Learning Graph Quantized Tokenizers for Transformers

Limei Wang,Kaveh Hassani,Si Zhang,Dongqi Fu,Baichuan Yuan,Weilin Cong,Zhigang Hua,Hao Wu,Ning Yao,Bo Long
2024-10-18
Abstract:Transformers serve as the backbone architectures of Foundational Models, where a domain-specific tokenizer helps them adapt to various domains. Graph Transformers (GTs) have recently emerged as a leading model in geometric deep learning, outperforming Graph Neural Networks (GNNs) in various graph learning tasks. However, the development of tokenizers for graphs has lagged behind other modalities, with existing approaches relying on heuristics or GNNs co-trained with Transformers. To address this, we introduce GQT (\textbf{G}raph \textbf{Q}uantized \textbf{T}okenizer), which decouples tokenizer training from Transformer training by leveraging multi-task graph self-supervised learning, yielding robust and generalizable graph tokens. Furthermore, the GQT utilizes Residual Vector Quantization (RVQ) to learn hierarchical discrete tokens, resulting in significantly reduced memory requirements and improved generalization capabilities. By combining the GQT with token modulation, a Transformer encoder achieves state-of-the-art performance on 16 out of 18 benchmarks, including large-scale homophilic and heterophilic datasets. The code is available at: <a class="link-external link-https" href="https://github.com/limei0307/graph-tokenizer" rel="external noopener nofollow">this https URL</a>
Neural and Evolutionary Computing,Artificial Intelligence,Machine Learning
What problem does this paper attempt to address?
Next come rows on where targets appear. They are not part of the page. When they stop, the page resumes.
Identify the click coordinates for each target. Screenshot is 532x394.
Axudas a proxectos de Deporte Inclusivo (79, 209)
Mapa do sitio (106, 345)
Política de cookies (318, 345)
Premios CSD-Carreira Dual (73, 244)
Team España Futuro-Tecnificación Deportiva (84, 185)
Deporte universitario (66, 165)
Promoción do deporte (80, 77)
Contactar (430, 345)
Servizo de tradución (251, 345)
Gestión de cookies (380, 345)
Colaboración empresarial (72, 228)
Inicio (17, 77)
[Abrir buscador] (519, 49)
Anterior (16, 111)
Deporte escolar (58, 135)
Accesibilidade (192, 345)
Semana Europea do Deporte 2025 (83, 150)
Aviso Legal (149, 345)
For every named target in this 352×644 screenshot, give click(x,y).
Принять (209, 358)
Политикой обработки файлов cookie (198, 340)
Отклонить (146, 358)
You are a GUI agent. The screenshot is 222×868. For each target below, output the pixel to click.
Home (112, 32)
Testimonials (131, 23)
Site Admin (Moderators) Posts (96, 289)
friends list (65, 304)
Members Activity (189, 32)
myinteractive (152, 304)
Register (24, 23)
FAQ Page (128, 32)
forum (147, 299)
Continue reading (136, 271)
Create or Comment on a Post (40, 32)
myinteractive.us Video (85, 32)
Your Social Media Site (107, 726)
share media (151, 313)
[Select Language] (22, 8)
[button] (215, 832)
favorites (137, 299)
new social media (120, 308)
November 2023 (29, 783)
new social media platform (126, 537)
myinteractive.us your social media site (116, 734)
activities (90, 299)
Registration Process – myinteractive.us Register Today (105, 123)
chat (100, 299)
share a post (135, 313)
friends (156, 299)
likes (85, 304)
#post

The problems that this paper attempts to solve are as follows: The development of existing tokenizers for graph - structured data lags behind that of data in other modalities and depends on heuristic methods or graph neural networks (GNNs) co - trained with Transformers. This restricts the performance of graph Transformers (GTs) when handling graph - learning tasks, especially on large - scale and heterogeneous graphs. Therefore, this paper proposes a new Graph Quantized Tokenizer (GQT), aiming to decouple the tokenizer training from the Transformer training through multi - task graph self - supervised learning, thereby generating robust and general graph tokenization. Specifically, the paper addresses the following key issues: 1. **Limitations of existing tokenizers**: Existing graph tokenizers depend on heuristic methods or GNNs co - trained with Transformers, which leads to limited performance of the tokenizers and inability to fully exploit the potential of Transformers. 2. **Decoupling of tokenizers and Transformers**: In order to improve the generalization ability and efficiency of tokenizers, the paper proposes to train the tokenizers through multi - task graph self - supervised learning, enabling them to be trained independently of Transformers, thereby generating more robust tokenization. 3. **Reduction of memory requirements**: By introducing Residual Vector Quantization (RVQ), GQT can learn hierarchical discrete tokenization, significantly reducing memory requirements and improving generalization ability. 4. **Enhancement of long - range dependency capture**: By combining semantic edges and random walk techniques, GQT enables Transformers to better capture long - range dependency relationships in graphs, thereby achieving better performance in various graph - learning tasks. Through these improvements, GQT has achieved state - of - the - art performance on 18 datasets in 16 benchmark tests, especially performing excellently on large - scale homogeneous and heterogeneous graph datasets.